Last month, we advised physicians not to allow themselves to be decredentialed without putting up a fight. This month, we advise managed care organizations that, well, physicians are going to fight decredentialing — and as a result, MCOs should approach this process very carefully.
There are many forces at work resulting in increased scrutiny of MCOs when credentialing and decredentialing physicians:
Pressure from physicians who want to be in an MCO's network;
The potentially adverse financial effect on physicians who are decredentialed;
Financial and organizational pressures on MCOs that lead to cutbacks among types of contracted physicians;
Court decisions finding MCOs liable for the acts and omissions of their physicians;
Pressure on MCOs from consumers for more accountability and better quality of care;
Increased influence of accreditation organizations and of credentialing standards;
Unsettled law regarding the allocation of rights among MCOs and physicians; and
Numerous legislative efforts to address perceived MCO abuses.
Credentialing by MCOs is driven not so much by statutory or regulatory requirements, but by accreditation and liability concerns. Accreditation is important (a) to demonstrate to consumers and purchasers who rely on managed care services that the organization has been impartially reviewed and found to meet nationally recognized standards and best practices, and (b) to improve quality by identifying areas for enhancement. Insulation from liability has become increasingly important as courts, in recent years, have applied numerous legal theories of liability to MCOs, making them responsible for the acts of their physicians.
Seeing the light
Although many MCOs are beginning to do an admirable job of tight, first-time physician enrollment, accreditation and liability concerns dictate that recredentialing be performed consistently and periodically throughout the term of a physician's contract or upon its renewal.
A major issue with decredentialing is that, years ago, many physicians were enrolled under looser credentialing standards, either because MCOs were attempting to fill panels or because they were apt to rely on the credentialing mechanisms of hospitals. Thus, while standards may have tightened or become more specific to the requirements of the MCO, they're inconsistent with standards that were applied during initial selection. This can leave a decredentialed physician feeling angry and bewildered, and muttering words like "antitrust."
Another major issue is that decredentialing is often tied to utilization or financial performance. The goal of every MCO is to be staffed with quality, efficient, low-utilization doctors. But a consistent pattern of physician deselection for overutilization is also potential for litigation — unless physicians are also being deselected for other, documented, justifiable reasons.
Physicians have become increasingly dependent upon MCO participation, and some have little choice but to fight deselection — warranted or not. Deselection from any network can mean the loss of a significant revenue base.
Finally, patients now have a keen interest in an MCO's decision to deselect their doctors.
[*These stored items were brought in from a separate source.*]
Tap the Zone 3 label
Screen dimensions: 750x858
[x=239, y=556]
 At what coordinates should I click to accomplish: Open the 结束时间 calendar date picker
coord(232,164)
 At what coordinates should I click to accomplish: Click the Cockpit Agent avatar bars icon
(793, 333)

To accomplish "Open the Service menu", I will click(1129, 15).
The bottom line is that credentialing and decredentialing by MCOs of physicians is subject to attack by many parties on many grounds. What MCOs must do is make certain that their credentialing process is airtight and bulletproof.
So what steps should an MCO take?
MCOs must do their own credentialing, or contract the responsibility out to competent third parties. They cannot rely on the credentialing of hospitals and others.
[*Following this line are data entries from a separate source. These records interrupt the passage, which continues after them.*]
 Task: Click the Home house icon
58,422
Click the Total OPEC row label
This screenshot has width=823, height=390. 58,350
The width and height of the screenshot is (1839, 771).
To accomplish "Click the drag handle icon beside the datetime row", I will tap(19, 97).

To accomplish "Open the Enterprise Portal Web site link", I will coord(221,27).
Be sure that credentialing criteria are well established and take into consideration the MCOs' needs. For example, because the MCO will often be responsible for arranging for the total health needs of enrollees rather than just inpatient hospital services, such criteria as configuration of office space, accessibility to the office, and coverage for the physician's practice need to be considered on an ongoing basis, and not just on the front end, because the MCO's needs will change from time to time.
The criteria should applied as consistently as possible, upon recredentialing and decredentialing. It is also possible that a physician who met all criteria when first enrolled doesn't meet them now. "Blemishes" should be duly noted along with the reason for acceptance of the application. For example, the physical layout of the physician's office might not have met an MCO's preferred standards, but his enrollment might have been accepted based on the needs of the physician's community.
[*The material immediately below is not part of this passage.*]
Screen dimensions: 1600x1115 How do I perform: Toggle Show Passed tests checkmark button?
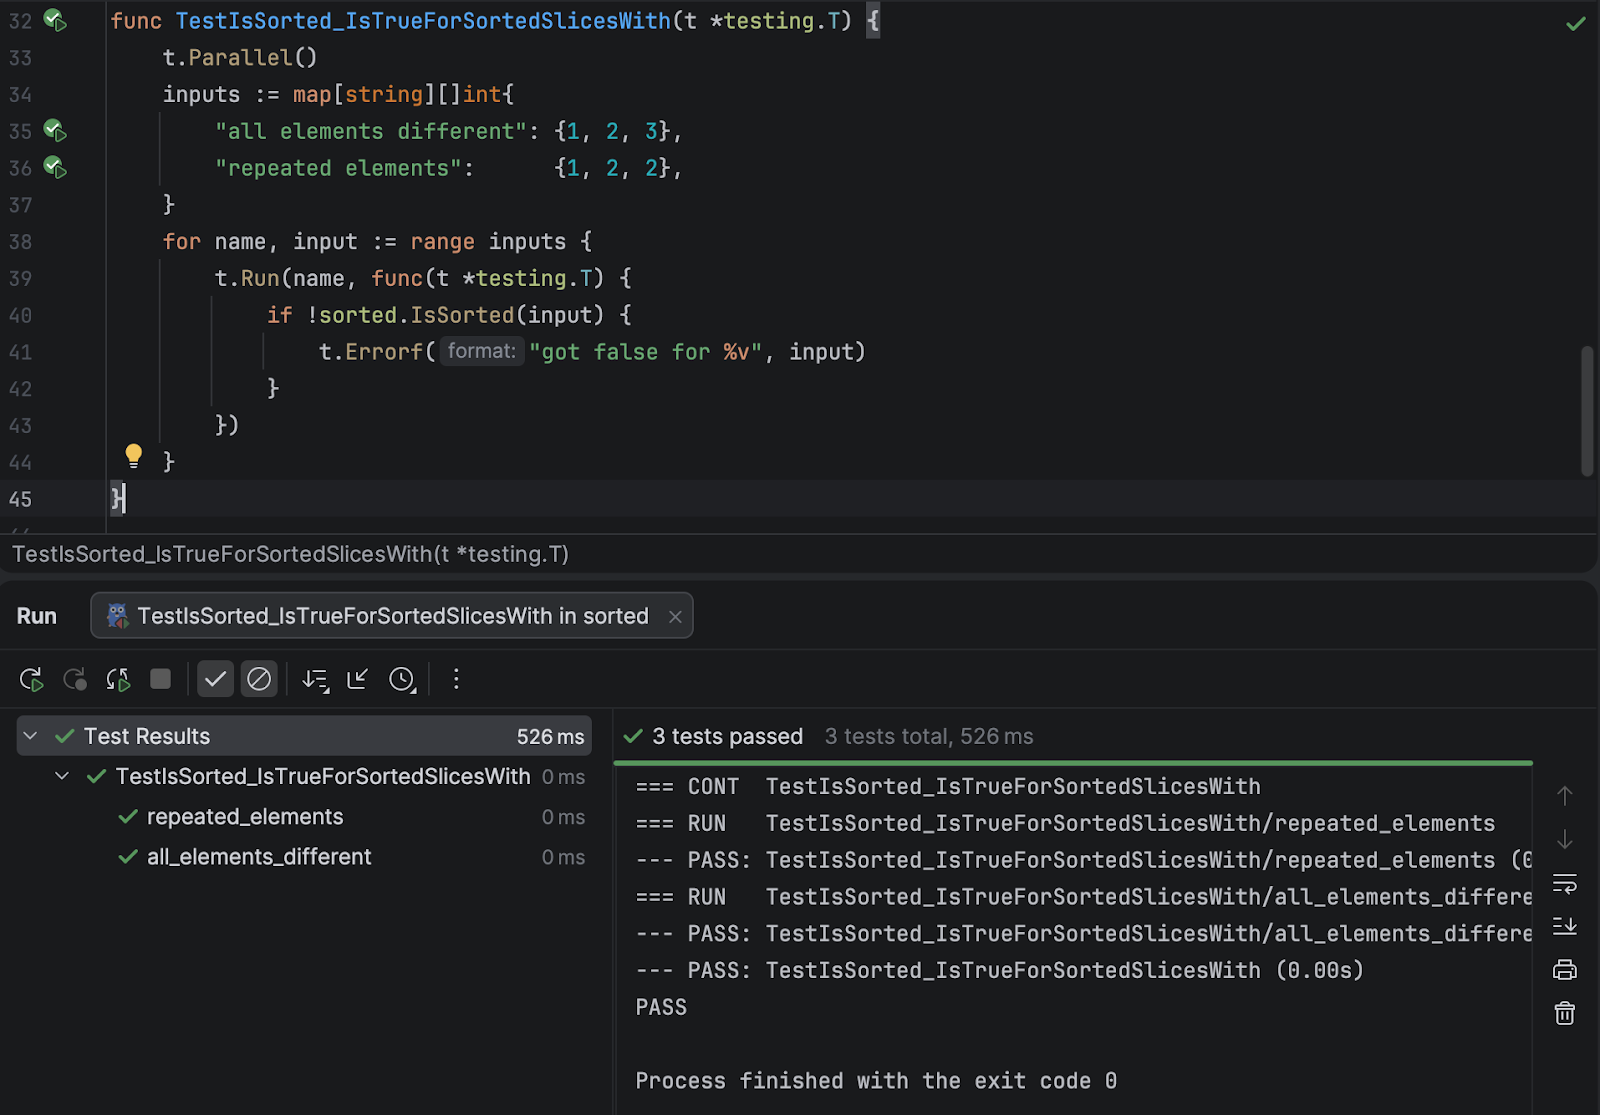[215, 680]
MCOs should consider credentialing and recredentialing on a "provider-blind basis," where the identity of an applicant is not revealed when the initial criteria are applied.
The credentialing process should be completely objective. Hence, to avoid antitrust allegations, a physician member of the credentialing committee who is also on the MCO's provider panel should refrain from any substantive discussion or vote on any candidate for deselection within his or her specialty.
Each physician must be afforded due process upon deselection. Due process can also be used to document acceptability of criteria. Any physician who is deselected should be given notice of the reason for deselection, as well as an opportunity to meet with the full governing body to discuss the matter before a final decision is made. This process can prevent later allegations that the matter was dealt with arbitrarily.
Criteria and due process are equally critical. One without the other is insufficient. All the due process in the world cannot protect against criteria that are wrongfully applied. Similarly, a decision to deselect for the right reasons will be subject to attack if the process is inadequate.
Finally, the process must be in writing and formally adopted by the MCO's board. Physicians should have a copy of the process, which should be a part of their contracts.
Bruce J. Goldstein, J.D., and Mark D. Abruzzo, J.D., are partners in the Berwyn, Pa.-based law firm of Wade, Goldstein, Landau, & Abruzzo, P.C.